== VORLIEGENDER TEXT ==

Ausgehend von diesem Privatgutachten erachten die Beschwerdeführer den angefochtenen Bescheid deshalb als rechtswidrig, weil es die belangte Behörde unterlassen habe, bei Feststellung der Lärmimmissionen die nach dem Stand der in Betracht kommenden Wissenschaften nunmehr mögliche medizinisch-biologische Meßmethode anzuwenden, ohne sich inhaltlich mit dem von den Beschwerdeführern beigebrachten Gutachten eines Privatsachverständigen auseinanderzusetzen.
Mit diesem Vorbringen sind die Beschwerdeführer im Recht.
Gemäß § 77 Abs. 1 GewO 1973 ist eine Betriebsanlage zu genehmigen, wenn nach dem Stand der Technik (§ 71a) und dem Stand der medizinischen und der sonst in Betracht kommenden Wissenschaften zu erwarten ist, daß überhaupt oder bei Einhaltung der erforderlichenfalls vorzuschreibenden bestimmten geeigneten Auflagen die nach den Umständen des Einzelfalles voraussehbaren Gefährdungen im Sinne des § 74 Abs. 2 Z. 1 vermieden und Belästigungen, Beeinträchtigungen oder nachteilige Einwirkungen im Sinne des § 74 Abs. 2 Z. 2 bis 5 auf ein zumutbares Maß beschränkt werden. Ob Belästigungen der Nachbarn im Sinne des § 74 Abs. 2 Z. 2 zumutbar sind, ist zufolge Abs. 2 des § 77 leg. cit. danach zu beurteilen, wie sich die durch die Betriebsanlage verursachten Änderungen der tatsächlichen örtlichen Verhältnisse auf ein gesundes, normal empfindendes Kind und auf einen gesunden, normal empfindenden Erwachsenen auswirken.

===

# AUFGABEN
1/ Übertragen Sie den Satz „Mit diesem Vorbringen sind die Beschwerdeführer im Recht.“ aus dem Text zur Genehmigung von Betriebsanlagen ins Englische.
2/ Zitieren Sie aus dem Text zur Genehmigung von Betriebsanlagen die Stelle von „Ausgehend von diesem“ bis einschließlich „eines Privatsachverständigen auseinanderzusetzen.“.
3/ Schreiben Sie den Text zur Genehmigung von Betriebsanlagen im Anschluss an seinen letzten Satz weiter.

== GEZEIGTE EINTRÄGE ==

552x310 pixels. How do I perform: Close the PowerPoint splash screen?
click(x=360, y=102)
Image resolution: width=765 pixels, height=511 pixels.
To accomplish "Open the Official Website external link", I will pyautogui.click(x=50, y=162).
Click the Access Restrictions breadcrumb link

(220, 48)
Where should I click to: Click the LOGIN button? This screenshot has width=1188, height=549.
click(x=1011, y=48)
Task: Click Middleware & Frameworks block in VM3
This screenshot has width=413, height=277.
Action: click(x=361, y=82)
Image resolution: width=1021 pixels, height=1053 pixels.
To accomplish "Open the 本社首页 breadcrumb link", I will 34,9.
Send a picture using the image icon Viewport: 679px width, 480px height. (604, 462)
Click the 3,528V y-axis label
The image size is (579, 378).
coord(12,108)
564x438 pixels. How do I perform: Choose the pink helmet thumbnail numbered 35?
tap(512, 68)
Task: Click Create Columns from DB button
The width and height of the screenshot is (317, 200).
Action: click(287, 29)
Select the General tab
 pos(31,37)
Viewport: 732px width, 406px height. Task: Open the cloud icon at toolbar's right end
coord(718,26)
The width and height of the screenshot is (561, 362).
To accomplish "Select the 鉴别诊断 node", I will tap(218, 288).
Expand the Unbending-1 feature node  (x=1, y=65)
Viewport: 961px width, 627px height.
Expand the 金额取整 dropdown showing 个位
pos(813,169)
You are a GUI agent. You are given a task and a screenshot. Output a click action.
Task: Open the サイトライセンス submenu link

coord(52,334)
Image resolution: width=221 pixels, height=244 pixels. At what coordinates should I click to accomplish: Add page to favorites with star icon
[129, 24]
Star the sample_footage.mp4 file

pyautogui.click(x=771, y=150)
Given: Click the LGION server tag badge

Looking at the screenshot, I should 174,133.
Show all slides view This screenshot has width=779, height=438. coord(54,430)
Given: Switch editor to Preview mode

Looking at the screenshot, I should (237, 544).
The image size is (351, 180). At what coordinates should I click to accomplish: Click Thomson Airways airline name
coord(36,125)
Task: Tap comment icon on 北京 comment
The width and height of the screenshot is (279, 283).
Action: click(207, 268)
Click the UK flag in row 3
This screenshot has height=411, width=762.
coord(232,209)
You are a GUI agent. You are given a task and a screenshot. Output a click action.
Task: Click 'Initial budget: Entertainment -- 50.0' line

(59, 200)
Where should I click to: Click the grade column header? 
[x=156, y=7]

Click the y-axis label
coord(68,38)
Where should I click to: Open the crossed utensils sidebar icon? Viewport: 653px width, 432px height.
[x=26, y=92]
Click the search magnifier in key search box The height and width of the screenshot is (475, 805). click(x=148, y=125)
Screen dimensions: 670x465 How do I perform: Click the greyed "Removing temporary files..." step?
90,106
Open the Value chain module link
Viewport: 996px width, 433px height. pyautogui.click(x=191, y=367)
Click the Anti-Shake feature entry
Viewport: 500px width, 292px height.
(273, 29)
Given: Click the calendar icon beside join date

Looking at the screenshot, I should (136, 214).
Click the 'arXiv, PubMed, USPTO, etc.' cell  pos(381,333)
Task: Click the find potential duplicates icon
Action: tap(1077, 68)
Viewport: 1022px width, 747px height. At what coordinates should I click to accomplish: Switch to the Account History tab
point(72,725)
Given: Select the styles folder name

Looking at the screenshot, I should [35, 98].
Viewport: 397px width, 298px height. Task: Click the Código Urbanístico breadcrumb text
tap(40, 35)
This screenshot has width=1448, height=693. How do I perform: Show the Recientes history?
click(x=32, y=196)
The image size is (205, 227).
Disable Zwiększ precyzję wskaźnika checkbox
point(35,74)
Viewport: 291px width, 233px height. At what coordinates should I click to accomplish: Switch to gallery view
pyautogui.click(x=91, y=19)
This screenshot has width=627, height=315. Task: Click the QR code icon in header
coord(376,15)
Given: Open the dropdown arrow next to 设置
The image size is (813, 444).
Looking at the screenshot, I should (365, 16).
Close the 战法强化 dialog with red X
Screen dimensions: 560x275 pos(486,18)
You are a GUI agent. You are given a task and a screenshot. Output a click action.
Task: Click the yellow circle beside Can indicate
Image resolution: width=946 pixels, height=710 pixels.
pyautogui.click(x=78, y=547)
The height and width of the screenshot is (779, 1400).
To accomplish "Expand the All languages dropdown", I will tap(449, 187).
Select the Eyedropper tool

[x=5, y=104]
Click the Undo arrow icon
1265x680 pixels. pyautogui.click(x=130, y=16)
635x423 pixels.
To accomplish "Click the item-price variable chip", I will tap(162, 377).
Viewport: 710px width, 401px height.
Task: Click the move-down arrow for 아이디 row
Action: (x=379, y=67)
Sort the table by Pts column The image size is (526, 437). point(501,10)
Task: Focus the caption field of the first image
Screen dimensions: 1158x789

===

# LÖSUNGEN
1/ With this submission, the complainants are in the right.

2/
Ausgehend von diesem Privatgutachten erachten die Beschwerdeführer den angefochtenen Bescheid deshalb als rechtswidrig, weil es die belangte Behörde unterlassen habe, bei Feststellung der Lärmimmissionen die nach dem Stand der in Betracht kommenden Wissenschaften nunmehr mögliche medizinisch-biologische Meßmethode anzuwenden, ohne sich inhaltlich mit dem von den Beschwerdeführern beigebrachten Gutachten eines Privatsachverständigen auseinanderzusetzen.

3/
Wie sich aus dem diesbezüglich eindeutigen Gesetzestext ergibt, enthält die Gewerbeordnung keineswegs "Vorgaben" für die Erstellung von Gutachten. Aus dem Gesetz ergibt sich vielmehr, daß bei Ermittlung der für die Entscheidung maßgeblichen Sachverhaltsumstände die nach dem jeweiligen Stand der Technik bzw. der medizinischen und sonst in Betracht kommenden Wissenschaften anerkannten Methoden zur Anwendung zu kommen haben.
Im vorliegenden Fall hat nun der von den Beschwerdeführern beigezogene Privatsachverständige - dessen Gutachten sich allerdings nicht in den dem Gerichtshof vorgelegten Akten befindet, offenbar aber der belangten Behörde vorlag - eine von der "konventionellen" abweichende und nach seinen Darlegungen zur Erreichung der in § 77 Abs. 1 und 2 GewO 1973 niedergelegten Ziele des Genehmigungsverfahrens geeignetere Methode der Ermittlung von Lärmimmissionen in schlüssiger und durchaus nachvollziehbarer Weise dargelegt. Es wäre daher Sache der belangten Behörde gewesen, sich mit diesen Aussagen des Privatsachverständigen inhaltlich (allenfalls unter neuerlicher Beiziehung des amtlichen Sachverständigen oder eines weiteren (Amts-)Sachverständigen) auseinanderzusetzen.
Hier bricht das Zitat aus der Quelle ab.